## Brief:
Reproduce verbatim every entry from the line containing "Task: Open Network & internet settings" down to the line containing "Open Device security", including both of those lines.

## Given records:
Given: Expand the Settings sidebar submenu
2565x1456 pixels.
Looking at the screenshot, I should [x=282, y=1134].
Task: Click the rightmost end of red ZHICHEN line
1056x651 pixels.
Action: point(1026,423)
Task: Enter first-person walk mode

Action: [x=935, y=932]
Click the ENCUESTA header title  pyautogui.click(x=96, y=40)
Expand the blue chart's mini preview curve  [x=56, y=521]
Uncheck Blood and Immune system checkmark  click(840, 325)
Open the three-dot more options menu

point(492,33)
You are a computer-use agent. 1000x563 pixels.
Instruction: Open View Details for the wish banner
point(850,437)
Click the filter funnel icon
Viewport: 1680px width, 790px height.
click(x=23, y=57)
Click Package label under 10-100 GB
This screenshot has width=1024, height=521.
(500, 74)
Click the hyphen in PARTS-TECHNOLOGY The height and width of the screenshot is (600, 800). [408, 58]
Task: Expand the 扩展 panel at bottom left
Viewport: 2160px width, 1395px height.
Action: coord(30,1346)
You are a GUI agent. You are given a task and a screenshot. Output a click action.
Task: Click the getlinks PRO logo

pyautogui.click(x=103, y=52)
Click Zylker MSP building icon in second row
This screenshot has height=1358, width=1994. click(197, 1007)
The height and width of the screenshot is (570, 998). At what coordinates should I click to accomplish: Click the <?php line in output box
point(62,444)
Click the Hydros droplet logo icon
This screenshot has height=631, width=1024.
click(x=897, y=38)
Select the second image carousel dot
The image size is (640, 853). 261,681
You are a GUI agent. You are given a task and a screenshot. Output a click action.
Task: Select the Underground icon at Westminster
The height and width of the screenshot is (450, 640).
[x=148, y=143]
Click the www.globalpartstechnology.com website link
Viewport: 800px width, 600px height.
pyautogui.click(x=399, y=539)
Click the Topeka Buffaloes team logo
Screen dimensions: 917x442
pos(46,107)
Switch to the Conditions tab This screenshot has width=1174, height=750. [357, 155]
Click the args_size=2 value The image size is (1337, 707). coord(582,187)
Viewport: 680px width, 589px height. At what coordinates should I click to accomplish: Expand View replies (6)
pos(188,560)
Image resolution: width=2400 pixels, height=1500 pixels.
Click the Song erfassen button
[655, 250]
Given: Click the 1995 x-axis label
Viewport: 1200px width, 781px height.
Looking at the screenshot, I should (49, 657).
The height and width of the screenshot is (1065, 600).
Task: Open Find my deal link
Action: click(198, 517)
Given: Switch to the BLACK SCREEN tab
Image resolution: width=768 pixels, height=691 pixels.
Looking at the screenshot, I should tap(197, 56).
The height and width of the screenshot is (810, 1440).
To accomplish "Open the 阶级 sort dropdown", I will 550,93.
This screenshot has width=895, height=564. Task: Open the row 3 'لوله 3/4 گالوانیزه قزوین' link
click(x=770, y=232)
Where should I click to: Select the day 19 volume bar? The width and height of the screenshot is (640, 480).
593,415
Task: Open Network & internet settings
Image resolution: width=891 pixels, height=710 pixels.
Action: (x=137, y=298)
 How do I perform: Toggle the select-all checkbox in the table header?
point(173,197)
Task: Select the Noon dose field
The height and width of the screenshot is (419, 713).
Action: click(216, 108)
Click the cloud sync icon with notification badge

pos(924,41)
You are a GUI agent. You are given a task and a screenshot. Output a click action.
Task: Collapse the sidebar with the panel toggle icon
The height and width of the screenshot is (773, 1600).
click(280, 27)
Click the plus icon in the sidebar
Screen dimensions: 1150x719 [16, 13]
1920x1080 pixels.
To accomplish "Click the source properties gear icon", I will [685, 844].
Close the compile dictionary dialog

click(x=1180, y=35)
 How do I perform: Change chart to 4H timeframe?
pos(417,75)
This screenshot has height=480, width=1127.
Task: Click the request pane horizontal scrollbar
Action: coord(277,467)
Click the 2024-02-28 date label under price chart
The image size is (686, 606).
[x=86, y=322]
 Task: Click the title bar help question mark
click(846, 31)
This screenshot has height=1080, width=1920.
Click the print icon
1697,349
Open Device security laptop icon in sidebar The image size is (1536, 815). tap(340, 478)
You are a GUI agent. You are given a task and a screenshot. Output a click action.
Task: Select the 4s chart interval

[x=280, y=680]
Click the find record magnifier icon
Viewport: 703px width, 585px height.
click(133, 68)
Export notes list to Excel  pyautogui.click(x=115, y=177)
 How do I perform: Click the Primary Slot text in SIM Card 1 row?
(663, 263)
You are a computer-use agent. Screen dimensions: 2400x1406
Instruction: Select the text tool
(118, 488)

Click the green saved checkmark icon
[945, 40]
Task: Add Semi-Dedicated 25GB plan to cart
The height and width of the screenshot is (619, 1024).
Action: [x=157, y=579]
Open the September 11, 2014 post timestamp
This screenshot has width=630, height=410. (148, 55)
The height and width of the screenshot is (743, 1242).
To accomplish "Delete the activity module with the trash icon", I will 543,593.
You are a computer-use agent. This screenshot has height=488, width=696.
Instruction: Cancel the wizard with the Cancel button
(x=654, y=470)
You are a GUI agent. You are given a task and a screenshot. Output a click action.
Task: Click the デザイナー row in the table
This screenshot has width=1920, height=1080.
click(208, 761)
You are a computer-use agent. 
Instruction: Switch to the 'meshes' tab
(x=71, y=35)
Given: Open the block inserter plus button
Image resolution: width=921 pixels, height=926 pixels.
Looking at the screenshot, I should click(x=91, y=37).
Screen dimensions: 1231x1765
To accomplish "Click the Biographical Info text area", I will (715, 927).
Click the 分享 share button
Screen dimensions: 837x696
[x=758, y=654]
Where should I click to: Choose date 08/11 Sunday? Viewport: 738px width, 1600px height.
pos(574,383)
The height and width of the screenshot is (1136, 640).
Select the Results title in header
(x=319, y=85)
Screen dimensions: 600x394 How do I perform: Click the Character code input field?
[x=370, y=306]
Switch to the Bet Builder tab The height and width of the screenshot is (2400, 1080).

## Finished answer:
Task: Open Network & internet settings
Image resolution: width=891 pixels, height=710 pixels.
Action: (x=137, y=298)
 How do I perform: Toggle the select-all checkbox in the table header?
point(173,197)
Task: Select the Noon dose field
The height and width of the screenshot is (419, 713).
Action: click(216, 108)
Click the cloud sync icon with notification badge

pos(924,41)
You are a GUI agent. You are given a task and a screenshot. Output a click action.
Task: Collapse the sidebar with the panel toggle icon
The height and width of the screenshot is (773, 1600).
click(280, 27)
Click the plus icon in the sidebar
Screen dimensions: 1150x719 [16, 13]
1920x1080 pixels.
To accomplish "Click the source properties gear icon", I will [685, 844].
Close the compile dictionary dialog

click(x=1180, y=35)
 How do I perform: Change chart to 4H timeframe?
pos(417,75)
This screenshot has height=480, width=1127.
Task: Click the request pane horizontal scrollbar
Action: coord(277,467)
Click the 2024-02-28 date label under price chart
The image size is (686, 606).
[x=86, y=322]
 Task: Click the title bar help question mark
click(846, 31)
This screenshot has height=1080, width=1920.
Click the print icon
1697,349
Open Device security laptop icon in sidebar The image size is (1536, 815). tap(340, 478)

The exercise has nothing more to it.